En este sentido, sería sencillo entender porque nos resulta tan natural una obra como Please Say Something incluso cuando nos resulta, a priori, completamente indescifrable. Partiendo de que esta breve obra de O’Reilly es una sitcom que empieza in media res para presentarnos un arco particular de la historia de convivencia entre un ratón escritor y su novia, una coqueta gata de arduo trabajo, su lógica se nos presenta al asumir rasgos que van más allá de la parodia. Si fuera una parodia de los sitcom, tendría que haber algo que se pudiera reconocer como tal a primera vista. No se da el caso. ¿Cómo es posible entonces que nos resulte cognoscible una obra que juega, desde su mismo comienzo, en una forma de experimentación que va más allá de las lógicas conocidas de nuestro mundo? Porque incluso cuando es el concepto de lo que sería una sitcom en un muy siniestro universo paralelo, nos resulta familiar la idea subyacente en él: en el momento que somos capaces de asociar el sentido profundo de lo narrado, la historia de amor que se nos narra desfragmentada como un ataque psicótico inducido por LSD, con lo narrado en sí, podemos seguir sin problemas el conjunto. Nuestra comprensión nos permite interpretar lo que ocurre porque alude a hechos que conocemos.

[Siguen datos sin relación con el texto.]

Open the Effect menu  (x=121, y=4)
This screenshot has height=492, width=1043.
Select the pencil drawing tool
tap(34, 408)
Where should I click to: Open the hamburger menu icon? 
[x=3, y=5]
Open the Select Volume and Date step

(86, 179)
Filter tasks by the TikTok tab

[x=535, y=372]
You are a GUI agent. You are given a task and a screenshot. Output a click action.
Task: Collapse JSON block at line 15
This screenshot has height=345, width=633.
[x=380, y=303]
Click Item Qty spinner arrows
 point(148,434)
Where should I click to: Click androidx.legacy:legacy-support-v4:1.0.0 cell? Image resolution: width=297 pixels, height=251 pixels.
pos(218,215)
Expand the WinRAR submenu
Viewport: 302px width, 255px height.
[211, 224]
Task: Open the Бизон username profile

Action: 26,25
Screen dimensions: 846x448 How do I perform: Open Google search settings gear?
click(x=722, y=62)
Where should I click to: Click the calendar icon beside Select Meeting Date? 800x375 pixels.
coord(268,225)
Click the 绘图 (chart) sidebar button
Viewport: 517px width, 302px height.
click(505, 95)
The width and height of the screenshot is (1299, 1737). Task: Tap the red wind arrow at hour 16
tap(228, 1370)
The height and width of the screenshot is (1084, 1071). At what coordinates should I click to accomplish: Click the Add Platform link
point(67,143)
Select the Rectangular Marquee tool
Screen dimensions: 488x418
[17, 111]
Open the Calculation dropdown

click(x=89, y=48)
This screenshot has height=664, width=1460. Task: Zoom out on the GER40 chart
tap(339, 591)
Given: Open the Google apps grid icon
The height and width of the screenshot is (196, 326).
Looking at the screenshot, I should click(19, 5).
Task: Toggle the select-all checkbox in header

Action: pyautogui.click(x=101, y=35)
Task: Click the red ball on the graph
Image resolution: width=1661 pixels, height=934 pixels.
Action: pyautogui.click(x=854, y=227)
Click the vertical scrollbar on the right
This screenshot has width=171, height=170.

La historia de amor entre una gata y un ratón sería completamente incognoscible si se nos da fragmentada y exenta de humor, cuando se nos concede como sitcom. Si de hecho no lo es, si podemos entenderla, es porque sabemos que 1) no existe variación de escenarios, 2) siempre están los mismos personajes principales involucrados, 3) hay una gran carga dramática heredada de las telenovelas, 4) elementos del pasado sirven para explicar acontecimientos presentes: es, en su sentido originario, una sitcom. El hecho de que se prescinda de una narratividad clásica, incluso del humor, no hace que deje de ser una sitcom porque, en un sentido profundo, seguimos reconociéndola como tal.
Si es interesante la obra de David O’Reilly, lo es porque consigue experimentar bordeando aquel punto límite a partir del cual el mundo comienza a tornarse incognoscible. Crea un mundo con sus propias condiciones de facticidad, pero aun accesible a la comprensión.
No cabe duda que el esfuerzo que hay que hacer para penetrar en la lógica de O’Reilly está infinitamente más allá que lo que nos exige cualquier artista que se defina como realista —entendiendo como realista que no se aleja ni un sólo paso de la normatividad lógica de nuestro mundo — , pero por eso la recompensa de penetrar en él es mucho mayor. Él expande los límites mismos de nuestra comprensión. Por ello cuanto más se aproxima uno a su mundo no sólo se da el caso que mejor se entiende aquello que se esconde de forma subyacente en él, los mecanismos internos que lo manejan, sino que nos resulta más fácil y natural pensar más allá de la normatividad lógica de, y en, nuestro mundo. Quien explora el mundo de O’Reilly, como quien explora el mundo de Miguel Noguera o Jonatan Söderström, empieza a pensar el mundo a través de los conceptos expandidos de la comprensión.
Enfrentarse a la obra de O’Reilly es afrontar la exploración de otro mundo que por ser extraño pero no absolutamente ajeno del propio, nos enseña nuevas formas de ver nuestro mundo. He ahí su valor. No podríamos reducir, ni siquiera si quisiéramos, su obra a un mero ejercicio de estilo o a un caso de experimentación que no va más allá de la mera estética; cualquier obra de arte verdadera, cualquier forma de arte que tenga cierto valor, nos permitirá ver más allá de lo que las convenciones propias del entendimiento de nuestro tiempo nos permiten asistir. David O’Reilly es un terrorista ontológico, un exegeta del arte auténtico.